“Alla fine degli anni ‘70 Enrico Ghezzi ha circa trent’anni e impugna la sua prima videocamera dando avvio, inconsapevolmente, al suo archivio privato. Quarant’anni dopo, quell’archivio conta più di 700 ore di girato e ha il pregio di contenere un enorme e impreciso sguardo sul pianeta, un corpo di voci critico e dialogante, la traccia di una vita affettiva ricca”. Con queste parole Alessandro Gagliardo presenta il documentario Gli ultimi giorni dell’umanità che dirige insieme allo stesso Enrico Ghezzi, critico cinematografico, regista, autore e presentatore tv tra i più influenti di sempre.
Il film, prodotto da Matango con Rai Cinema e Cinecittà, sarà presentato come evento fuori concorso alla 79ma Mostra del Cinema di Venezia.
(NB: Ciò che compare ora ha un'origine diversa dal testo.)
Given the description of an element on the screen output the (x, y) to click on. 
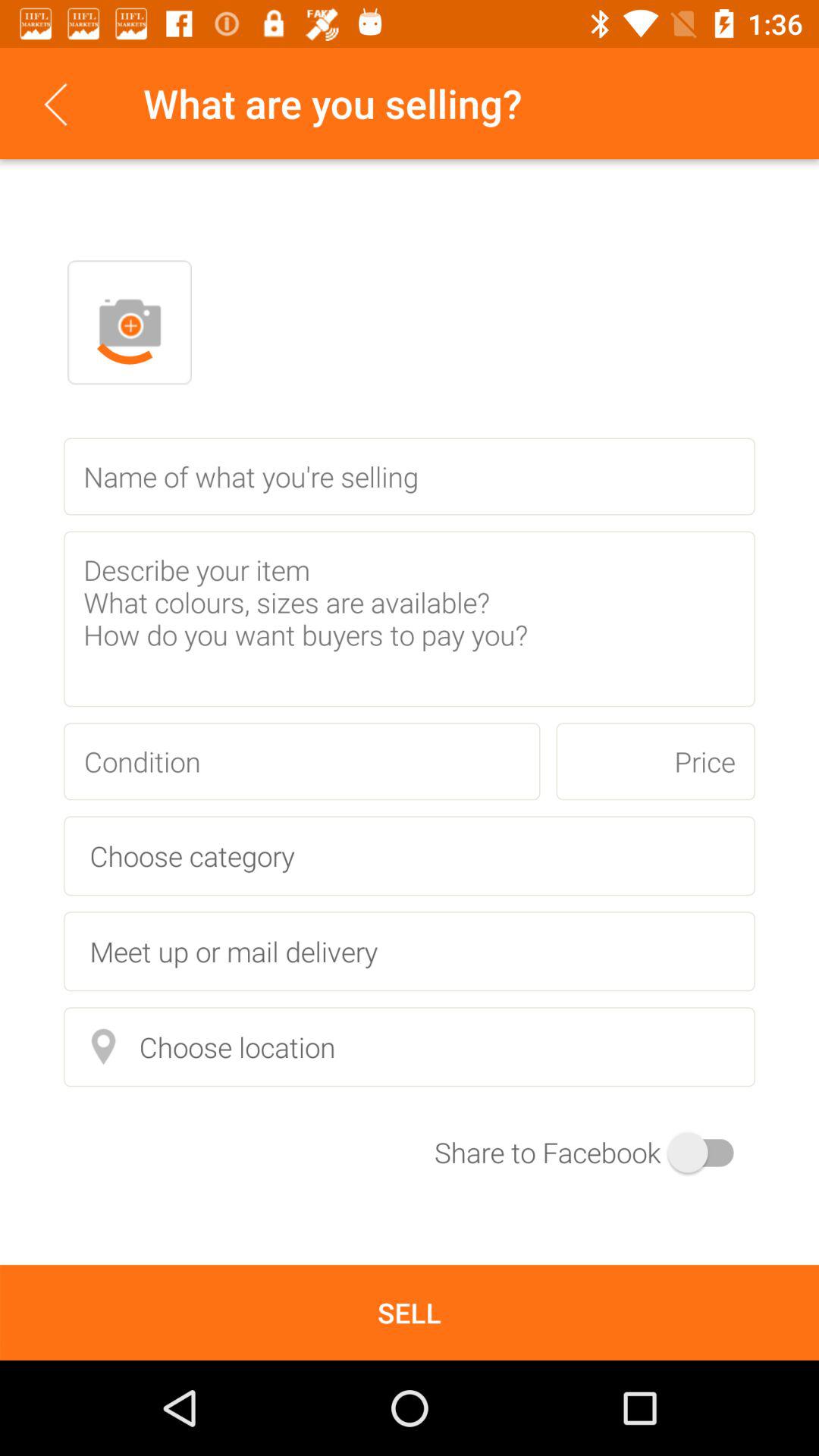
jump to choose location (409, 1046)
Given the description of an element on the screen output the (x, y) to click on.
Un film mastondotico – dura circa tre ore – che vuole essere la summa sul lavoro e sulla poetica di un autore che è stato sempre caratterizzato da una voce unica e riconoscibile. Gli ultimi giorni dell’umanità prende in prestito il titolo dalla tragedia di Karl Kraus, che racconta lo scoppio della prima guerra mondiale, per raccontare i cambiamenti epocali degli ultimi decenni attraverso i volti e le voci di alcuni dei personaggi più memorabili di quegli anni.
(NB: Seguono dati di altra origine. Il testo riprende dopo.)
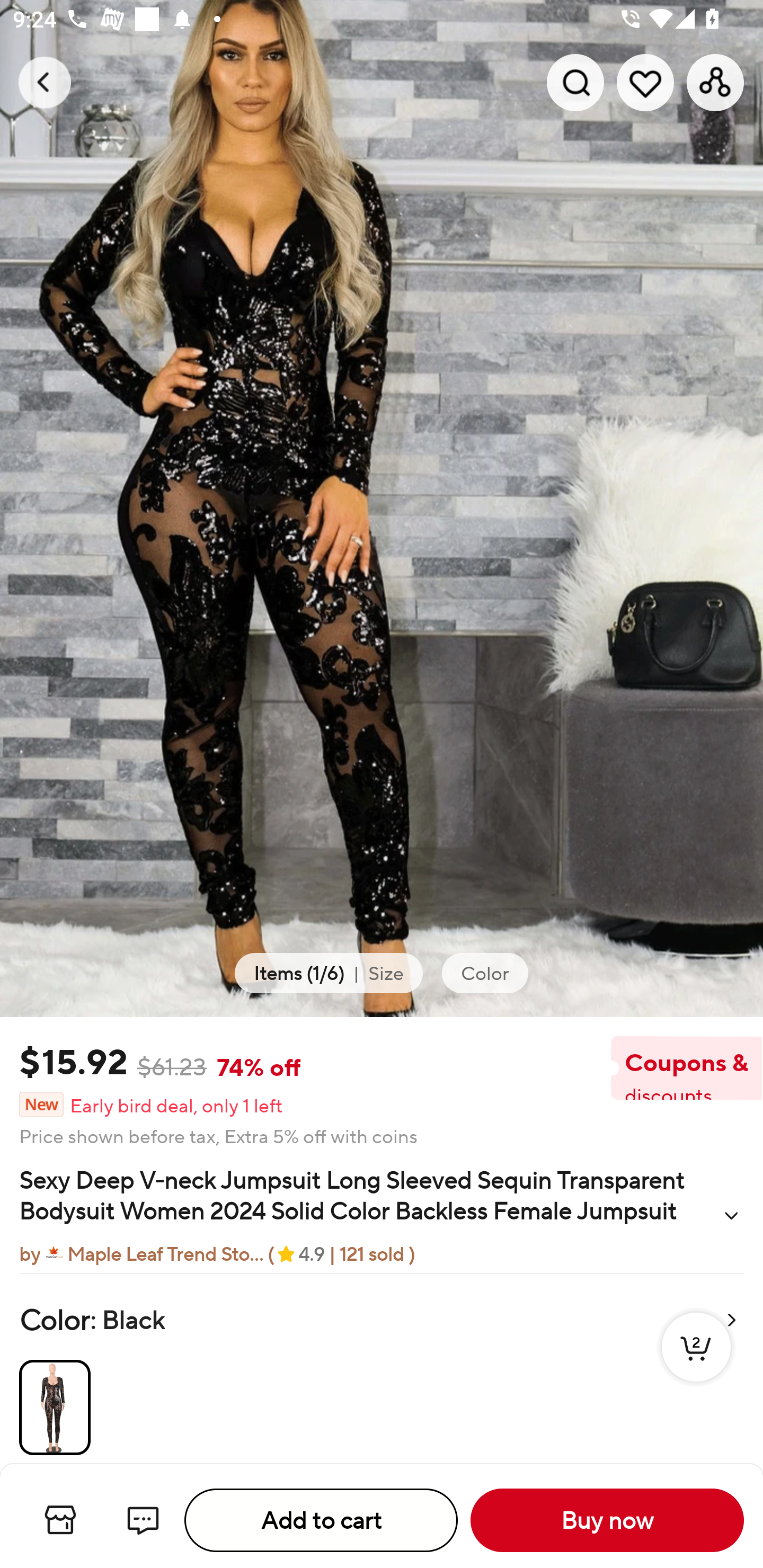
Navigate up (44, 82)
Items (1/6) (299, 972)
Size (385, 972)
Color (484, 972)
 (730, 1214)
Color : Black  (381, 1367)
2 (695, 1366)
Add to cart (320, 1520)
Buy now (606, 1520)
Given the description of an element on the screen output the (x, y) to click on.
L’archivio di immagini di Enrico Ghezzi, infatti, vanta una serie di figure di rilievo tra cui Bernardo Bertolucci, Michael Cimino, Quentin Tarantino, Ermanno Olmi, John Carpenter, Dario Argento, Abel Ferrara, David Lynch, Mario Martone, Franco Battiato, Werner Herzog e tanti ti altri, oltre ovviamente allo stesso Ghezzi e ai suoi familiari, colleghi e amici, protagonisti di una parte rilevante delle riprese.
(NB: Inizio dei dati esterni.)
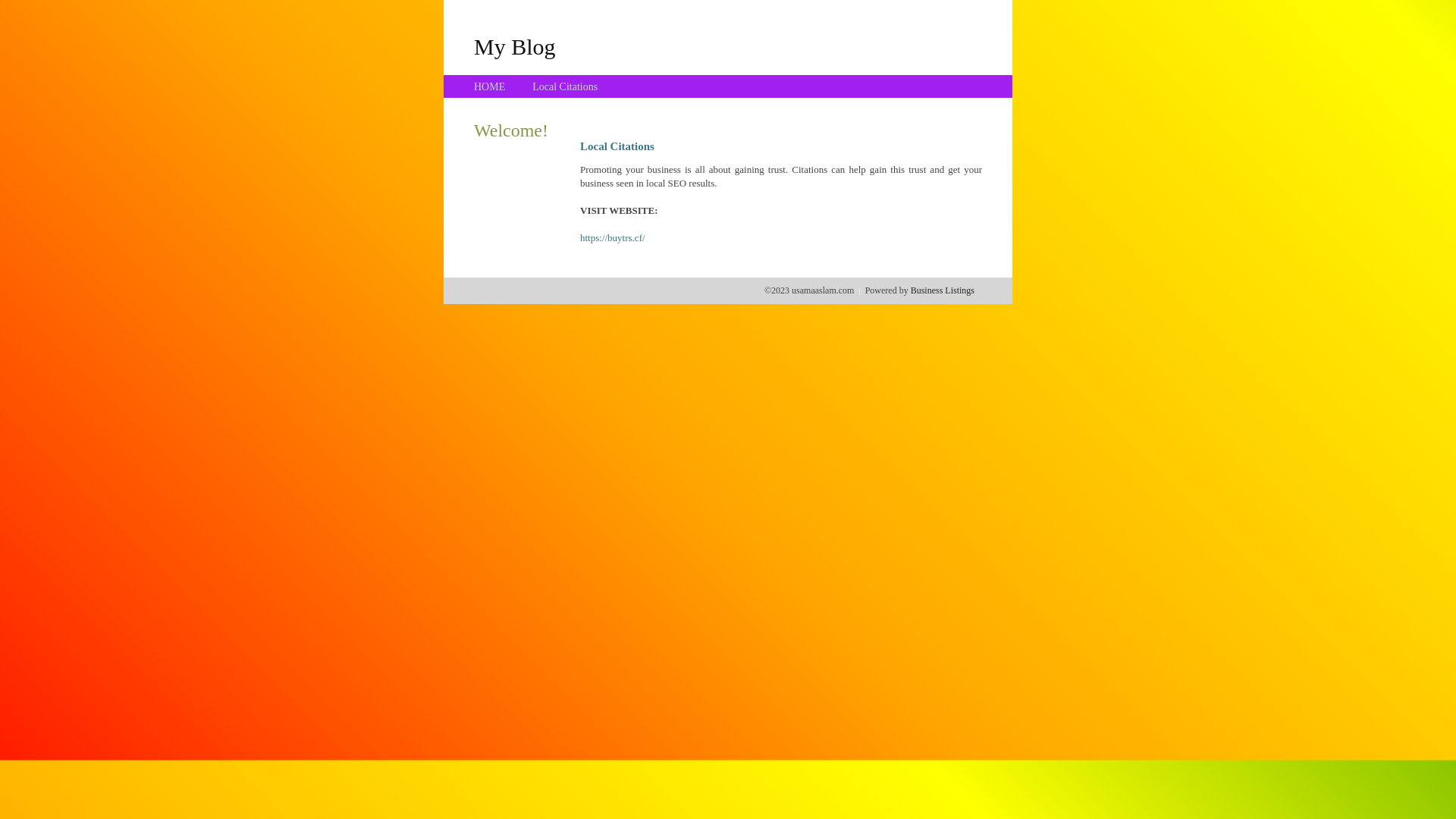
Business Listings Element type: text (942, 290)
https://buytrs.cf/ Element type: text (612, 237)
HOME Element type: text (489, 86)
Local Citations Element type: text (564, 86)
My Blog Element type: text (514, 46)
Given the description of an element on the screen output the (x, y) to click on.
Ma non finisce qui. All’archivio privato di Enrico Ghezzi si aggiungono l’Archivio Ruptly, che racconta le vicende della cronaca globale dal 2012 a oggi; l’Archivio Dana Ranga, che raccoglie centinaia di ore di immagini dello spazio, dagli anni ’80 a oggi; infine l’attraversamento della storia del cinema che mette insieme più di 600 film, esito mnemonico dell’innamoramento di Enrico Ghezzi verso titoli, autori e attori, dai Lumière ai giorni nostri.
L’approccio alla composizione filmica rispecchia lo stile fluido e dirompente dell’autore: “La sceneggiatura si costituisce come una partitura in itinere – rivela ancora Gagliardo – che assume forma col definirsi del film riuscendo a orientarne la composizione poiché la scrittura è capace di organizzare un montaggio ancora più libero rispetto alle immagini. L’organizzazione poetica del testo muta il film, l’esplorazione del materiale (che costituisce il film) muta la scrittura”.